« Il faut une loi ambitieuse, inégalitaire – oui, inégalitaire, une loi vertueuse et darwinienne, qui encourage les scientifiques, équipes, laboratoires, établissements les plus performants à l’échelle internationale, une loi qui mobilise les énergies » déclarait Antoine Petit, Président Directeur Général du CNRS le 26 novembre 2019. Par ces mots, il illustrait à quel point la concurrence n’est pas un mode naturel d’organisation des rapports sociaux, qu’ils soient marchands ou non. Bien au contraire, ce n’est que parce qu’elle est instituée, à travers des luttes idéologiques, des institutions de régulation, des normes mais aussi des outils pratiques que la concurrence peut exister, pour le meilleur comme pour le pire.

Que faut-il entendre par concurrence ? Si l’on suit la définition proposée par George Stigler (1987), la concurrence renvoie à une situation de « rivalité entre des individus (ou des groupes, des nations), et elle survient lorsque deux ou plusieurs parties luttent pour obtenir quelque chose que tous ne peuvent avoir. » Il n’est pas étonnant que ce concept soit au cœur de la science économique, définie à l’envi comme science de l’allocation optimale des ressources dans un monde où elles sont de facto limitées.

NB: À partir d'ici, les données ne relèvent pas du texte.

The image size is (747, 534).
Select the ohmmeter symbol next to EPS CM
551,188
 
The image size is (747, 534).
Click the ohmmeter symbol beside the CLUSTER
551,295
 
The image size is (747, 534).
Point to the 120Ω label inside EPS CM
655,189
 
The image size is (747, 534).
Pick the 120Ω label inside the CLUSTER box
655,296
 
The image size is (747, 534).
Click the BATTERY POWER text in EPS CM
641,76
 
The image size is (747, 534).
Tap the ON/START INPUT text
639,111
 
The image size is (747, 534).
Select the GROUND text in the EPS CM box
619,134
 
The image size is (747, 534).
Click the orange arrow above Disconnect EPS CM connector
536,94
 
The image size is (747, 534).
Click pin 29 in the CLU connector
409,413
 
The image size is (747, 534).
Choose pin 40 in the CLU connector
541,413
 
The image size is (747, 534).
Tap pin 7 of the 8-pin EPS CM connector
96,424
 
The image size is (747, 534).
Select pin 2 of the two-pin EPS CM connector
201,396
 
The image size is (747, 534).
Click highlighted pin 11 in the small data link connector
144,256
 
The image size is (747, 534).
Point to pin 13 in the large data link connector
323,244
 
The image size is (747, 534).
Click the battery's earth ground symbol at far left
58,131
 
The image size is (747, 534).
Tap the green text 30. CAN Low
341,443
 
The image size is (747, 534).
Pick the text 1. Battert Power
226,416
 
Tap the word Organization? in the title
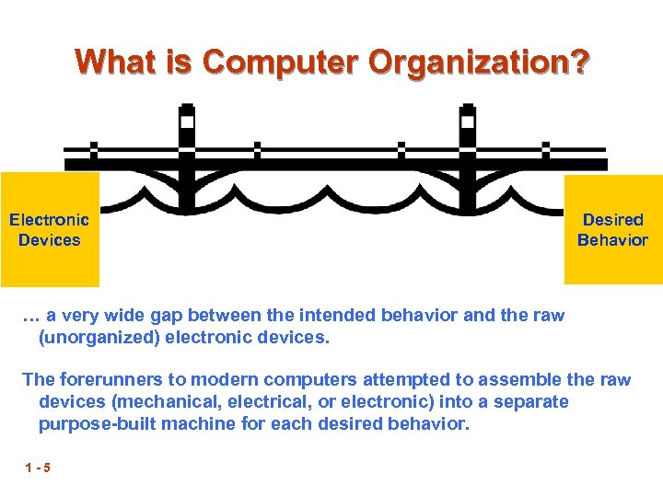(x=478, y=63)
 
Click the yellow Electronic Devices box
(x=49, y=230)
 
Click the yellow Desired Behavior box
(x=612, y=230)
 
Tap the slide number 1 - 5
(x=39, y=468)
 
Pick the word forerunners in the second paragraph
(x=104, y=379)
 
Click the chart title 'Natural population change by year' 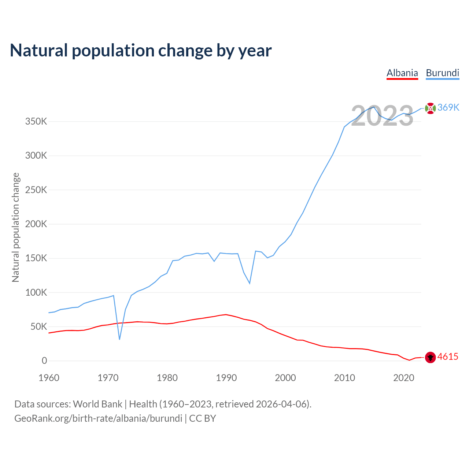pyautogui.click(x=141, y=51)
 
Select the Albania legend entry pyautogui.click(x=402, y=73)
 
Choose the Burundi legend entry pyautogui.click(x=442, y=73)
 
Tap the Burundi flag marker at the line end pyautogui.click(x=430, y=108)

Qu’elle soit parfaite ou imparfaite, effective ou potentielle, il s’agit de dépasser l’opposition stérile entre les tenants dogmatiques d’une concurrence idéalisée et leurs contradicteurs empiristes qui ont beau jeu de déclarer qu’elle n’existe pas en réalité. Face à ce défi vertigineux, nous avons décidé de concentrer notre regard sur la concurrence marchande.

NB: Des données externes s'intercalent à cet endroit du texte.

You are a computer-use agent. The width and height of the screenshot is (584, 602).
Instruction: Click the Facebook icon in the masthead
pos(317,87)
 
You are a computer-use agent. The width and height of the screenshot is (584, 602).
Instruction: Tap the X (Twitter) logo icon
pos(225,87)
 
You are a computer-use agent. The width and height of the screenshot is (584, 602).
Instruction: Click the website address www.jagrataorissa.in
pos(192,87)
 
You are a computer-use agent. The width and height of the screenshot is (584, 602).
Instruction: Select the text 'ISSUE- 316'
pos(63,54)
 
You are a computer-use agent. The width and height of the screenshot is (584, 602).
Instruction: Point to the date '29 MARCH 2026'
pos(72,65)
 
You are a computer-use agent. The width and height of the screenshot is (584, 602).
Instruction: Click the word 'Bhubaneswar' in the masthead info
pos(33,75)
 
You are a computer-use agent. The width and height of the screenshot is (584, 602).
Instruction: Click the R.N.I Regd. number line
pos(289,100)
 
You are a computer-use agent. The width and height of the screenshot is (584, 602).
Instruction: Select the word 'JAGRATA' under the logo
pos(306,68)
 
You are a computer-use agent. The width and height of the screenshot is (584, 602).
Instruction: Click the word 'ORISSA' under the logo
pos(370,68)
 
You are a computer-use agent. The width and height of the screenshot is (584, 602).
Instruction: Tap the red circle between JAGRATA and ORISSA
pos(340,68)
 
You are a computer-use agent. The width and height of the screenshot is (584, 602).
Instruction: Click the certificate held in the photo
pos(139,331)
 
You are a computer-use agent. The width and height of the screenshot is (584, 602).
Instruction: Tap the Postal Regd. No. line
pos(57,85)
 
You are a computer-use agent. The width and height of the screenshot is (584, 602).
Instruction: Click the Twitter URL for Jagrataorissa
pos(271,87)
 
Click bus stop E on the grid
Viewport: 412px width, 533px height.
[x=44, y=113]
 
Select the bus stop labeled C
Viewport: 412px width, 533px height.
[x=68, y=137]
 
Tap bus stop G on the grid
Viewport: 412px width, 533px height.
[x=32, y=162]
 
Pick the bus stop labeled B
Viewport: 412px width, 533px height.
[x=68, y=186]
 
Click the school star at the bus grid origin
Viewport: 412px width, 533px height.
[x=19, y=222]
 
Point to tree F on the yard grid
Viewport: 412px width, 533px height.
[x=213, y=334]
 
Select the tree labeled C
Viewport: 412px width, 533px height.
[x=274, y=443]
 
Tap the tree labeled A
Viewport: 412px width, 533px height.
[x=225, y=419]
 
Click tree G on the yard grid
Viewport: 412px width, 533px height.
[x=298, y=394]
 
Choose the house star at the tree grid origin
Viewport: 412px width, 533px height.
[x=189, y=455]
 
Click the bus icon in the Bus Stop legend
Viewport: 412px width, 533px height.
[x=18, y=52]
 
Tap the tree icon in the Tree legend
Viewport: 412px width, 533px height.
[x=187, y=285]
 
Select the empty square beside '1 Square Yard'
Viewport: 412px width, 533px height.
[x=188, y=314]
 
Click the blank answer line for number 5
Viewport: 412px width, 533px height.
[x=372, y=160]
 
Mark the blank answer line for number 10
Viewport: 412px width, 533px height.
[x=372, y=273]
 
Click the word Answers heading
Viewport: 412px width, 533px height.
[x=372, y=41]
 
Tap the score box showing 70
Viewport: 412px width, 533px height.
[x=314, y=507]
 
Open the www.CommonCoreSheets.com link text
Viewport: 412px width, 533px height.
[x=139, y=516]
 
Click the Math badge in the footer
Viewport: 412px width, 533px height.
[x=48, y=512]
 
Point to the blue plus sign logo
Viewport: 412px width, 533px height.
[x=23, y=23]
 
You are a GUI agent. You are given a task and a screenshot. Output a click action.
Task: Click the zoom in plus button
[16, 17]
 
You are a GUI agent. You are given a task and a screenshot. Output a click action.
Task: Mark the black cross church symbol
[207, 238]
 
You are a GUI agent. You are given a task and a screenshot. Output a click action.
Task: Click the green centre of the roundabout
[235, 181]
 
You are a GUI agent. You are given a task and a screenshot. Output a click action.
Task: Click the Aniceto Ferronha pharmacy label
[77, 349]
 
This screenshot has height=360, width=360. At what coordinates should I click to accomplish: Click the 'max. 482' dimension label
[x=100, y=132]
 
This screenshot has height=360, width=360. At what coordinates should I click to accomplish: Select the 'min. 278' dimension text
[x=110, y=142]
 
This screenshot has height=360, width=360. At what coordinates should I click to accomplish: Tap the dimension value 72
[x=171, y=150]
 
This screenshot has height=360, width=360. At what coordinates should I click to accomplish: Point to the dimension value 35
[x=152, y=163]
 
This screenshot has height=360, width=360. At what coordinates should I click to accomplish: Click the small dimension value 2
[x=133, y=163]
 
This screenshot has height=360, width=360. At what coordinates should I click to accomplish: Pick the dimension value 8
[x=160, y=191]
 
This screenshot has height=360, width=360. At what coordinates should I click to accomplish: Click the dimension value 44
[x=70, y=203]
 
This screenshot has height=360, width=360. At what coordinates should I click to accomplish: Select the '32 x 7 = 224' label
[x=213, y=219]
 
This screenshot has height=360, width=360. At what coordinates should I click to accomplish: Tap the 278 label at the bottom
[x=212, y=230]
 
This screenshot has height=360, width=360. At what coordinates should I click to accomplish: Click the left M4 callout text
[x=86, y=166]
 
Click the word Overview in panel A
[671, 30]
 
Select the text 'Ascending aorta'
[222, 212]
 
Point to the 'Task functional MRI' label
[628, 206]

Alors même que ses mérites sont tant vantés – de la maximisation du profit à la réduction des prix à la consommation, en passant par l’incitation à l’innovation – la concurrence est aujourd’hui questionnée en son royaume, les marchés. D’un côté, les niveaux de concentration des grandes entreprises atteignent des sommets aux États-Unis et en Chine. De l’autre, le modèle de « la concurrence libre et non faussée » de l’Union européenne se heurte au défi du numérique, de l’internationalisation accrue et, comme l’a révélé la crise sanitaire de la Covid-19, pose la question de sa souveraineté. Une conclusion s’impose : le cadre institutionnel de la concurrence marchande est en cause. Comme l’écrit Jean Tirole (2016), « la concurrence n’est pas une fin en soi. Elle n’est qu’un instrument au service de la société, et si elle conduit à des inefficacités, elle doit être écartée ou corrigée. » Faut-il dès lors souhaiter son extension ? La question qui se pose est davantage d’identifier les formes de concurrence, ou d’absence de concurrence, voire de coopération, qui correspondent à tel ou tel marché, telle ou telle sphère de la vie sociale. Cette interrogation a pour corollaire d’étudier les intérêts politiques ou idéologiques qui sous-tendent les choix économiques. En bref, d’ouvrir la boîte noire de la fabrique de la concurrence.

Ce numéro réunit économistes, sociologues et historiens dans le but de renouveler l’analyse de la concurrence, de la réencastrer dans ses règles, ses dogmes et ses institutions, seul moyen d’en comprendre les avantages, d’en contester les abus et d’en maîtriser les risques.

Dimitri Coste, Mathieu Sadourny et Madeleine Péron.